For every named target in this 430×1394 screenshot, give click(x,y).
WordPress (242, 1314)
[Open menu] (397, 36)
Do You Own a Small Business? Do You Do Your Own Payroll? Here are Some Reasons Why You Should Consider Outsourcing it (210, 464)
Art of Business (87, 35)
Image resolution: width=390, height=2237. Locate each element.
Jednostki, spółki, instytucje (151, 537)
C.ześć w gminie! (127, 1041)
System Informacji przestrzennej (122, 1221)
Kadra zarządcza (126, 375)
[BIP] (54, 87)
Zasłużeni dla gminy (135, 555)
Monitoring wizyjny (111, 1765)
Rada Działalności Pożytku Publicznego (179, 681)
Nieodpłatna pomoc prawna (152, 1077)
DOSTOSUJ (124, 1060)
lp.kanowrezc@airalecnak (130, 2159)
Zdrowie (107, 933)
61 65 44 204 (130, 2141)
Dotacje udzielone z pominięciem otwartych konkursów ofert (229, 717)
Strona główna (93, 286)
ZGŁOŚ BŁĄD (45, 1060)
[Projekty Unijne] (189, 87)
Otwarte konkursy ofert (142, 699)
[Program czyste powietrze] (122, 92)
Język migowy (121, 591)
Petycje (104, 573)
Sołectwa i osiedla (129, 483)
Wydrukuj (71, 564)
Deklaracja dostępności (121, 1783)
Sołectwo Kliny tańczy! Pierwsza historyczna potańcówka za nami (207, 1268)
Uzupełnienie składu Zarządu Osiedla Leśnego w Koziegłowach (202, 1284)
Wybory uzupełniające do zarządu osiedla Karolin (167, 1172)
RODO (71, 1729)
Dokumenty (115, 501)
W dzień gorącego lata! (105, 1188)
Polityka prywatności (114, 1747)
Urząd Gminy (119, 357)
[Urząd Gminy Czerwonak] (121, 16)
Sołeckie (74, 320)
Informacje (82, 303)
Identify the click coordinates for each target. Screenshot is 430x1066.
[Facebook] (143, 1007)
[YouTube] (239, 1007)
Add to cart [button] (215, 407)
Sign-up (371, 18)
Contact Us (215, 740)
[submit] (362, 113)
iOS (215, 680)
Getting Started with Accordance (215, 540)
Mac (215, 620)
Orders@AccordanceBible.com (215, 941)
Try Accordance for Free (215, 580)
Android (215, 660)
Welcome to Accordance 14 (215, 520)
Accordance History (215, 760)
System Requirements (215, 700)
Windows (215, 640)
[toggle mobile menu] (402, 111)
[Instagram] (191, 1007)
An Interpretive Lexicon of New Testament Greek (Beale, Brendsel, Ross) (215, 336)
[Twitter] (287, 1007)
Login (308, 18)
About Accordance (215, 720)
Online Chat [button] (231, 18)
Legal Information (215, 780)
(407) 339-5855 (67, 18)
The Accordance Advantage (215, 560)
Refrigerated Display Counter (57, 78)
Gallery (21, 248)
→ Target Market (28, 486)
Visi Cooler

#### ACTION ITEM:
Print each entry exactly as it appears above.

#### ANSWER FOR THE TASK:
For every named target in this 430×1394 screenshot, give click(x,y).
WordPress (242, 1314)
[Open menu] (397, 36)
Do You Own a Small Business? Do You Do Your Own Payroll? Here are Some Reasons Why You Should Consider Outsourcing it (210, 464)
Art of Business (87, 35)
Image resolution: width=390, height=2237. Locate each element.
Jednostki, spółki, instytucje (151, 537)
C.ześć w gminie! (127, 1041)
System Informacji przestrzennej (122, 1221)
Kadra zarządcza (126, 375)
[BIP] (54, 87)
Zasłużeni dla gminy (135, 555)
Monitoring wizyjny (111, 1765)
Rada Działalności Pożytku Publicznego (179, 681)
Nieodpłatna pomoc prawna (152, 1077)
DOSTOSUJ (124, 1060)
lp.kanowrezc@airalecnak (130, 2159)
Zdrowie (107, 933)
61 65 44 204 (130, 2141)
Dotacje udzielone z pominięciem otwartych konkursów ofert (229, 717)
Strona główna (93, 286)
ZGŁOŚ BŁĄD (45, 1060)
[Projekty Unijne] (189, 87)
Otwarte konkursy ofert (142, 699)
[Program czyste powietrze] (122, 92)
Język migowy (121, 591)
Petycje (104, 573)
Sołectwa i osiedla (129, 483)
Wydrukuj (71, 564)
Deklaracja dostępności (121, 1783)
Sołectwo Kliny tańczy! Pierwsza historyczna potańcówka za nami (207, 1268)
Uzupełnienie składu Zarządu Osiedla Leśnego w Koziegłowach (202, 1284)
Wybory uzupełniające do zarządu osiedla Karolin (167, 1172)
RODO (71, 1729)
Dokumenty (115, 501)
W dzień gorącego lata! (105, 1188)
Polityka prywatności (114, 1747)
Urząd Gminy (119, 357)
[Urząd Gminy Czerwonak] (121, 16)
Sołeckie (74, 320)
Informacje (82, 303)
Identify the click coordinates for each target. Screenshot is 430x1066.
[Facebook] (143, 1007)
[YouTube] (239, 1007)
Add to cart [button] (215, 407)
Sign-up (371, 18)
Contact Us (215, 740)
[submit] (362, 113)
iOS (215, 680)
Getting Started with Accordance (215, 540)
Mac (215, 620)
Orders@AccordanceBible.com (215, 941)
Try Accordance for Free (215, 580)
Android (215, 660)
Welcome to Accordance 14 (215, 520)
Accordance History (215, 760)
System Requirements (215, 700)
Windows (215, 640)
[toggle mobile menu] (402, 111)
[Instagram] (191, 1007)
An Interpretive Lexicon of New Testament Greek (Beale, Brendsel, Ross) (215, 336)
[Twitter] (287, 1007)
Login (308, 18)
About Accordance (215, 720)
Online Chat [button] (231, 18)
Legal Information (215, 780)
(407) 339-5855 (67, 18)
The Accordance Advantage (215, 560)
Refrigerated Display Counter (57, 78)
Gallery (21, 248)
→ Target Market (28, 486)
Visi Cooler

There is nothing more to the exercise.